D-Index & Metrics Best Publications

Thomas A. Owen

Pfizer (United States)
United States

D-Index & Metrics D-index (Discipline H-index) only includes papers and citation values for an examined discipline in contrast to General H-index which accounts for publications across all disciplines.

Discipline name Citations Publications World Ranking National Ranking

Biology and Biochemistry D-index 44 Citations 10,127 90 World Ranking 16082 National Ranking 6675

Overview

What is he best known for?

The fields of study he is best known for:

Gene
DNA
Gene expression

The scientist’s investigation covers issues in Osteoblast, Endocrinology, Internal medicine, Cellular differentiation and Cell biology. His Osteoblast study combines topics in areas such as Osteocalcin, Gene expression and GPNMB. His work is dedicated to discovering how Gene expression, Bone cell are connected with Osteopontin and other disciplines.

His Endocrinology research is multidisciplinary, incorporating perspectives in Agonist and Bone healing. His study in Cell biology focuses on Extracellular matrix and Mesenchymal stem cell. His Extracellular matrix research is multidisciplinary, incorporating elements of Cell growth and Calvaria.

His most cited work include:

Progressive development of the rat osteoblast phenotype in vitro: Reciprocal relationships in expression of genes associated with osteoblast proliferation and differentiation during formation of the bone extracellular matrix (1407 citations)
Relationship of cell growth to the regulation of tissue-specific gene expression during osteoblast differentiation. (812 citations)
Factors that promote progressive development of the osteoblast phenotype in cultured fetal rat calvaria cells. (481 citations)

What are the main themes of his work throughout his whole career to date?

Thomas A. Owen mostly deals with Molecular biology, Osteoblast, Cell biology, Endocrinology and Internal medicine. His studies in Molecular biology integrate themes in fields like Cellular differentiation, Complementary DNA, Northern blot, Regulation of gene expression and Response element. His Osteoblast research incorporates themes from Bone cell, Phenotype, Gene expression, Gene and Osteocalcin.
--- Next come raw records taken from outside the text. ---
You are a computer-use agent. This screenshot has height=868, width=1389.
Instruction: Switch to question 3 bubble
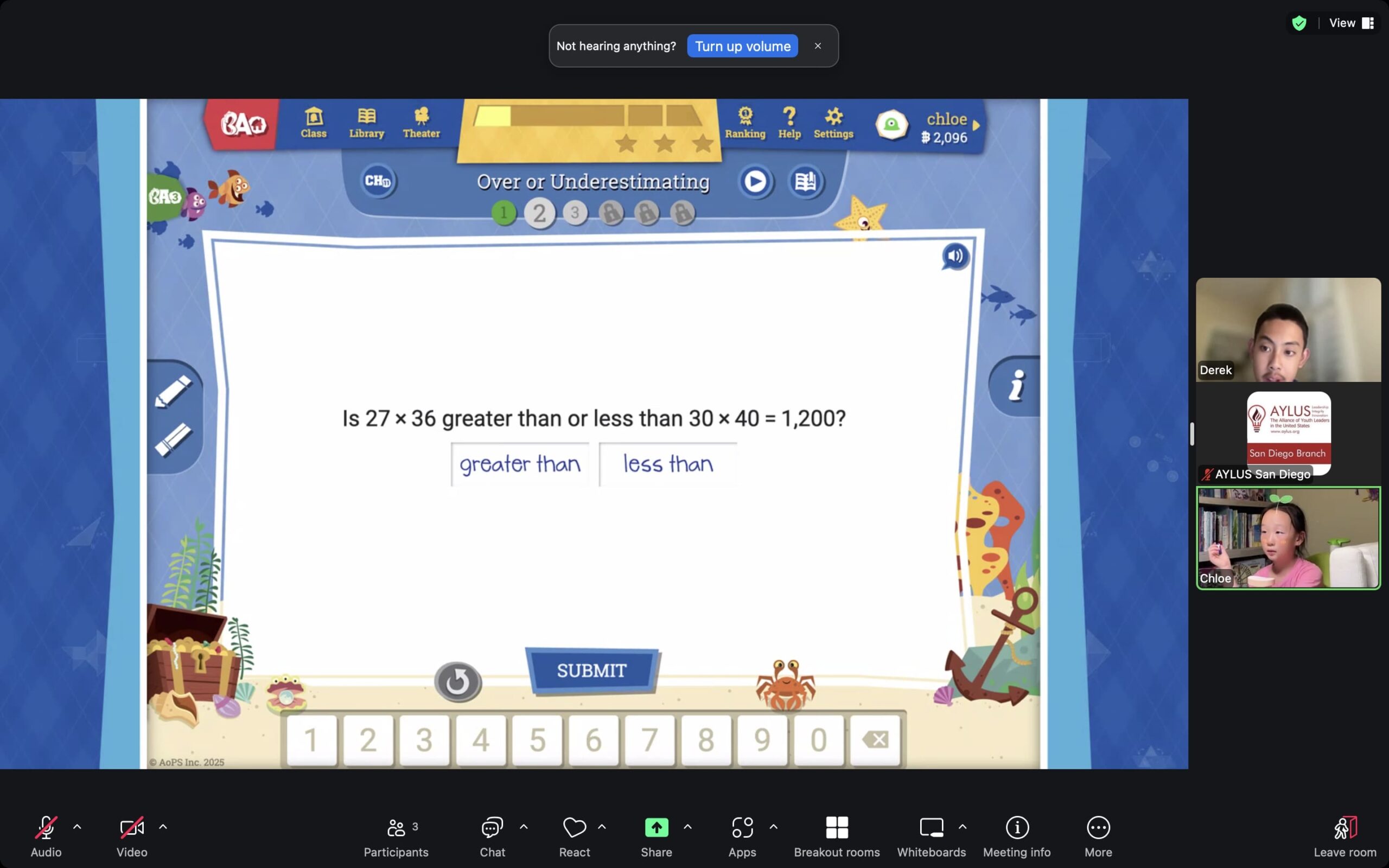click(575, 213)
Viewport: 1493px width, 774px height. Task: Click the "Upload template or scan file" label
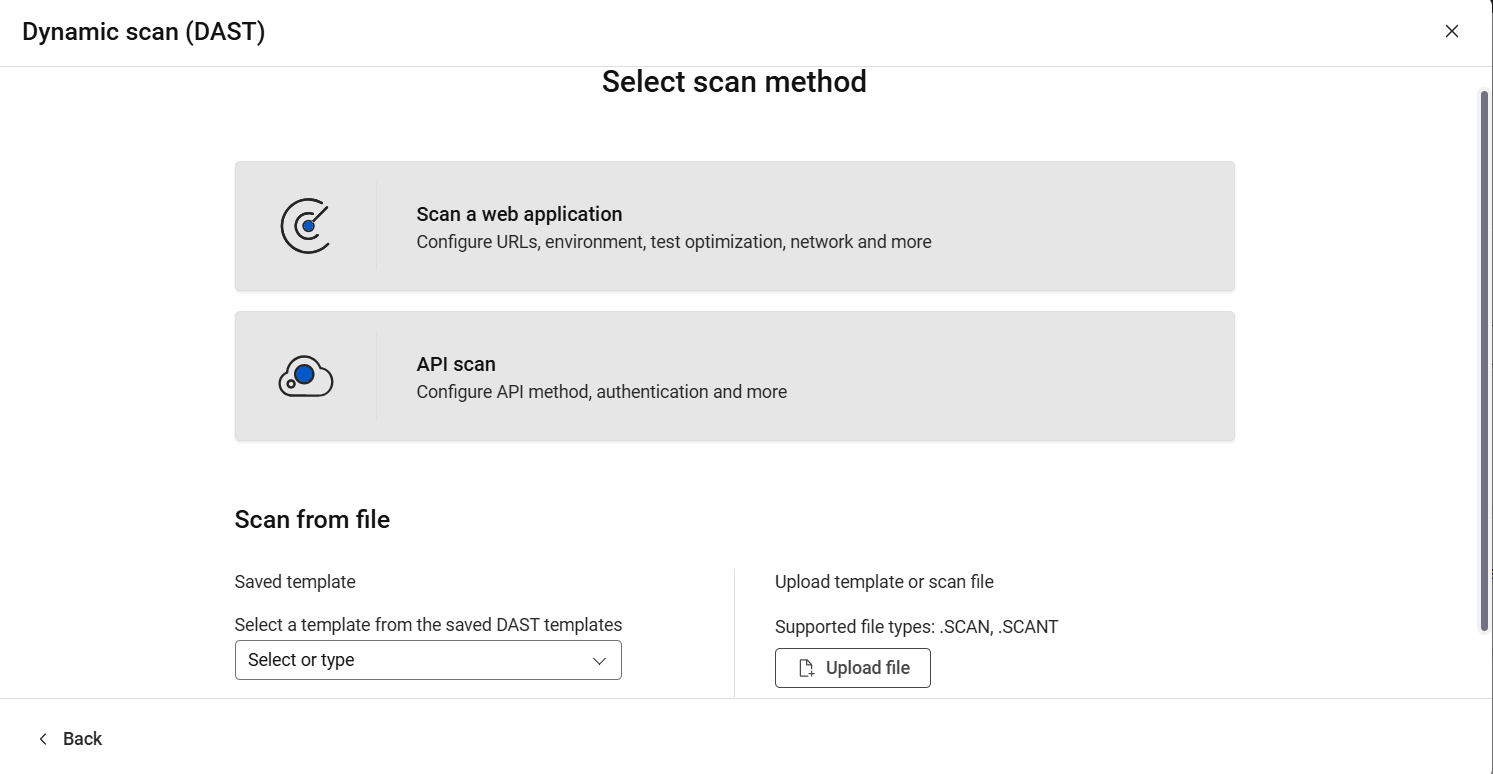click(884, 582)
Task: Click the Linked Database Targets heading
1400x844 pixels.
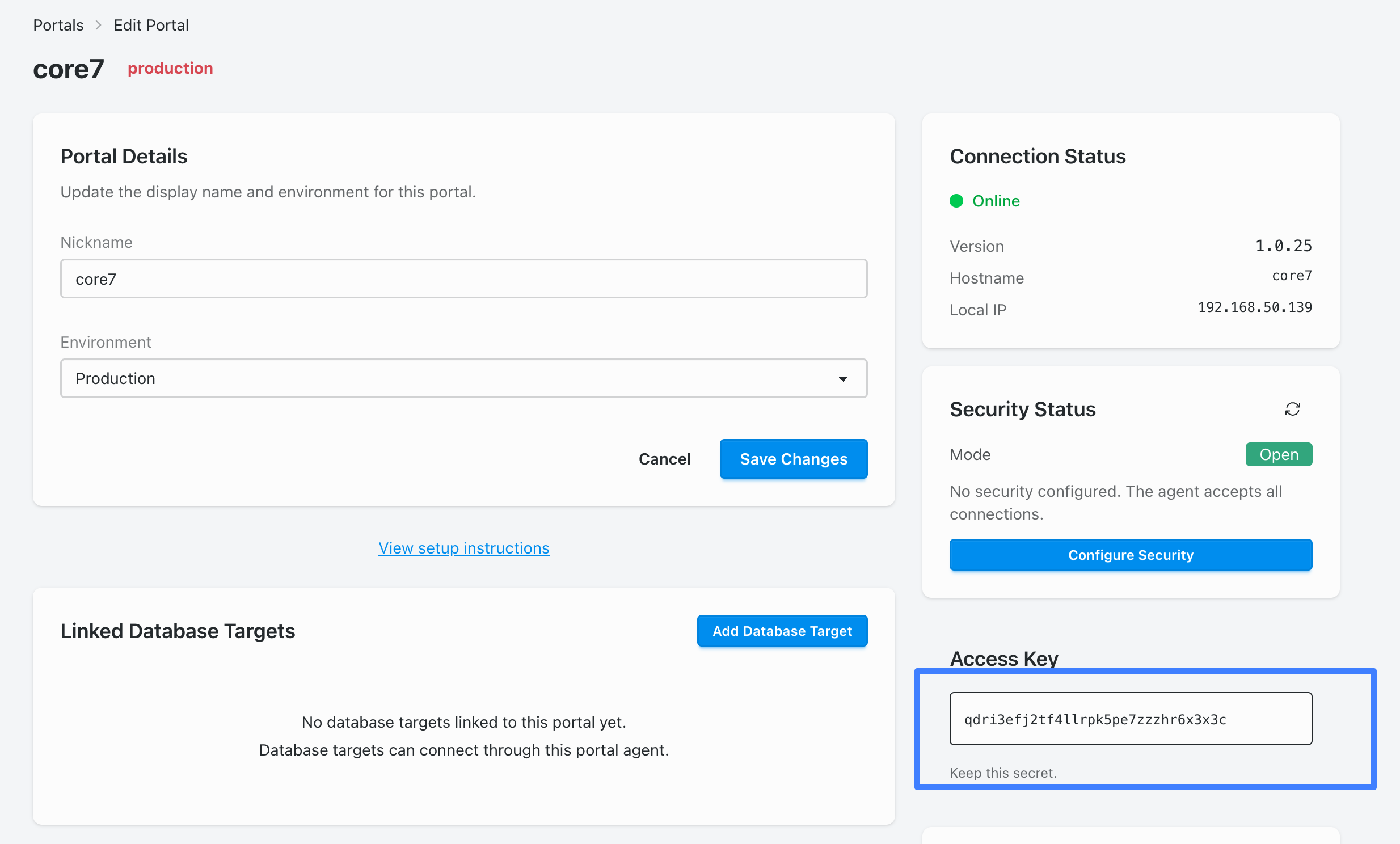Action: coord(178,630)
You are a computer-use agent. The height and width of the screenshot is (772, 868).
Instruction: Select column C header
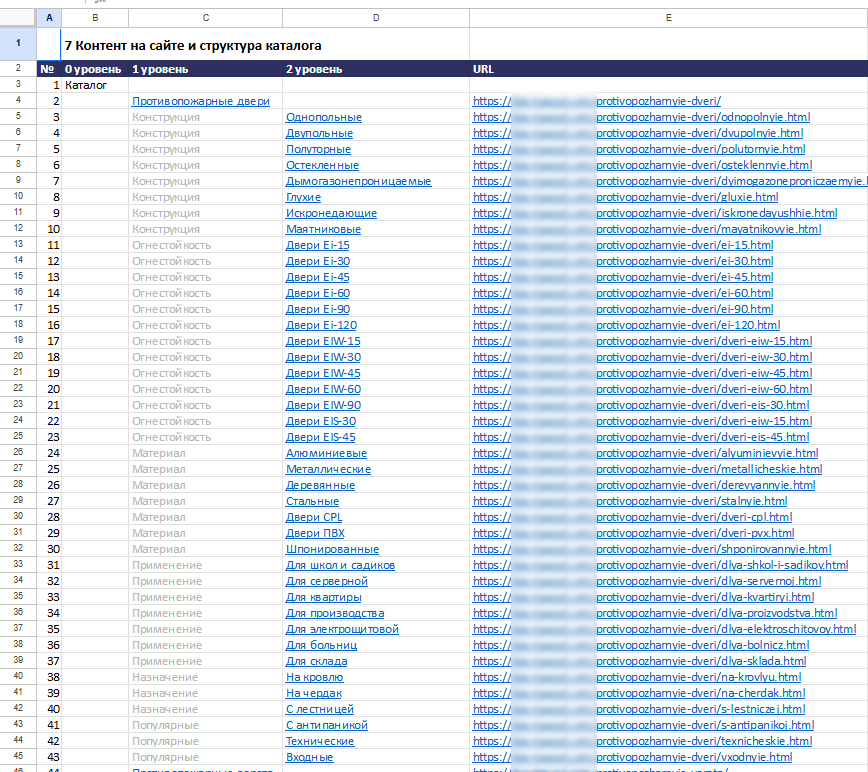click(x=205, y=18)
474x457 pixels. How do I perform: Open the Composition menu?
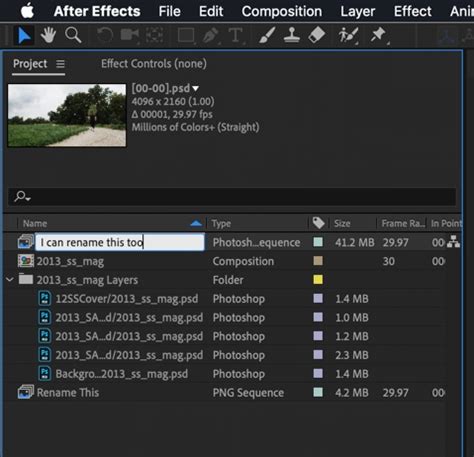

Thomas A. Owen combines subjects such as Bone formation, Growth factor and Cell growth with his study of Cell biology. Thomas A. Owen has included themes like Agonist, Receptor, Chondrocyte and CTGF in his Endocrinology study. His work in the fields of Estrogen, Bone remodeling and Hormone overlaps with other areas such as Matrix gla protein.

He most often published in these fields:

Molecular biology (43.33%)
Osteoblast (37.78%)
Cell biology (33.33%)

What were the highlights of his more recent work (between 2007-2020)?

Osteoblast (37.78%)
Receptor (10.00%)
Cell biology (33.33%)

In recent papers he was focusing on the following fields of study:

Osteoblast, Receptor, Cell biology, Agonist and Molecular biology are his primary areas of study. Thomas A. Owen merges many fields, such as Osteoblast and Hormone response element, in his writings. His Receptor study incorporates themes from Osteocalcin, Endocrinology, Transcription and Vitamin D Response Element.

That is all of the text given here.